→ **ACTIVITY LIST**
**A.** Can you turn the paragraph of the taxi protest report that begins "They are demanding compensation" into a short bulleted list of what the drivers want?
**B.** Could you quote, word for word, the part of the taxi protest report that opens with the words containing "About 300 taxi" and closes with "hour Tuesday evening."?

→ **PROVIDED PASSAGE**

By Neena Bhandari, IANS,
Sydney : Taxi drivers Wednesday threatened to blockade Melbourne airport as a 45-year-old man was charged with attempted murder following a stabbing attack on an Indian student, who was working as a part-time taxi driver, in the Clifton Hill suburb.
Parish Charles of Bennett Street in suburban Alphington was arrested from his home at 7.30 p.m. Tuesday and has been charged with attempted murder by Yarra Criminal Investigation Unit detectives. He has appeared before an out of session’s court hearing and has been remanded to appear at Melbourne Magistrates Court Wednesday.
Meanwhile, taxi drivers, mostly from the Indian sub-continent, are threatening to blockade the Melbourne airport if their demands are not met. Many drivers ripped off their shirts and sat down at Melbourne’s busiest intersection disrupting peak hour morning traffic, chanting “we want justice” and “shame, shame Victoria police”, others held placards reading “stop killing the drivers” and “help us”.
They are demanding compensation to the stabbing victim, severe punishment for the offender, improved safety, fitting vehicles with protective or security screens, pre-paid taxi rides, and special protection at certain railway stations and suburbs after hours.
State Public Transport Minister Lynne Kosky has told reporters that she will not negotiate with the drivers until they end their blockade.
Kosky told reporters: “I understand that cabbies get very upset, they do get quite a fair bit of abuse from only a few, a handful of passengers, but they do cop that which is unacceptable. But I think now it’s time to, now they’ve made their point, cease the blockade and we’ll meet with them, we’ll continue to talk about safety needs and I know the police are keen to do the same.”
About 300 taxi drivers had blockaded a major intersection in the heart of Melbourne’s Central Business District during peak traffic hour Tuesday evening.
Pritam Singh Gill, secretary of the Victorian Taxi Drivers Association, said: “The drivers are very upset with this. The government promised us security and safety for drivers more than 18 months ago and they haven’t done anything so far.”
The 23-year-old Indian student was found by a passerby just before 6 a.m. (AEST) Tuesday in a critical condition, covered in blood with multiple stab wounds to the upper body.
A Victoria Police spokesperson told IANS: “We won’t be releasing his name because none of his family is in Australia. He is in a serious but stable condition at the Royal Melbourne Hospital.”

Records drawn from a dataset
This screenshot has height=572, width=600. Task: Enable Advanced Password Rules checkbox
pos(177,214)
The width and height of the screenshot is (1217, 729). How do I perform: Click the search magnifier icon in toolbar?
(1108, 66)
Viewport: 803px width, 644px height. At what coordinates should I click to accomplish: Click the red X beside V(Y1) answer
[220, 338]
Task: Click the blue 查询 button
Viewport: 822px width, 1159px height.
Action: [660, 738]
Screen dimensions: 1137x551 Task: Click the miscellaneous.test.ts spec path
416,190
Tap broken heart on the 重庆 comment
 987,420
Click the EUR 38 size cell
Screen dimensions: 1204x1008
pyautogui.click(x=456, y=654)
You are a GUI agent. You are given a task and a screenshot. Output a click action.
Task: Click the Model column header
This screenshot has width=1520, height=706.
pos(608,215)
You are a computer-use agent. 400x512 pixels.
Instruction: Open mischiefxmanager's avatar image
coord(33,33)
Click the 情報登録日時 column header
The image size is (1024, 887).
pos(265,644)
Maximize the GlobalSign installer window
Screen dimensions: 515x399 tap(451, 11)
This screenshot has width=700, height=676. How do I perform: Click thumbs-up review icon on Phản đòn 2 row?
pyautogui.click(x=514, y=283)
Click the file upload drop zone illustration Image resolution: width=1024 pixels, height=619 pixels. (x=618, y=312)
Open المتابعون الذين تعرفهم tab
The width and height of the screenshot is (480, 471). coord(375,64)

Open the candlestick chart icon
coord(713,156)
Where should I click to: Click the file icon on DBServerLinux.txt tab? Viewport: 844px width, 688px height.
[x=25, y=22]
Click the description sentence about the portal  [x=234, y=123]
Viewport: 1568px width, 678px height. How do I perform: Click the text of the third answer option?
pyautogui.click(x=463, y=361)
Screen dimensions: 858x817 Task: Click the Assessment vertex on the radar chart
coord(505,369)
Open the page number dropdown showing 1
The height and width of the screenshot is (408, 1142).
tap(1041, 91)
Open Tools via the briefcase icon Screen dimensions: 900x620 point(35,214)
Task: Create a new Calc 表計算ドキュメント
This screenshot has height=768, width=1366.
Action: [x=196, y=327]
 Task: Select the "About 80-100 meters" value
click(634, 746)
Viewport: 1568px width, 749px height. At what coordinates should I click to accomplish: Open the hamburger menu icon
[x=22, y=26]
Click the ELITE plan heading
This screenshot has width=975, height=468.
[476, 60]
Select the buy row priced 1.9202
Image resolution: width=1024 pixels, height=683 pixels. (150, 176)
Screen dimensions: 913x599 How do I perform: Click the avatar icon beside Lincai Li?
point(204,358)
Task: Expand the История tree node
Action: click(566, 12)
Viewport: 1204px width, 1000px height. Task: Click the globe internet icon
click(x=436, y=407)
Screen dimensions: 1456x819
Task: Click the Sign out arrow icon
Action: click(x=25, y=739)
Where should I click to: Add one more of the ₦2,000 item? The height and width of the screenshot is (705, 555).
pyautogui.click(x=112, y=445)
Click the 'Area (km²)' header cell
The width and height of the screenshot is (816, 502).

→ **RESPONSES FOR EACH TASK**
**A.**
- Compensation for the stabbing victim
- Severe punishment for the offender
- Improved safety
- Protective or security screens fitted in vehicles
- Pre-paid taxi rides
- Special protection at certain railway stations and suburbs after hours

**B.**
About 300 taxi drivers had blockaded a major intersection in the heart of Melbourne’s Central Business District during peak traffic hour Tuesday evening.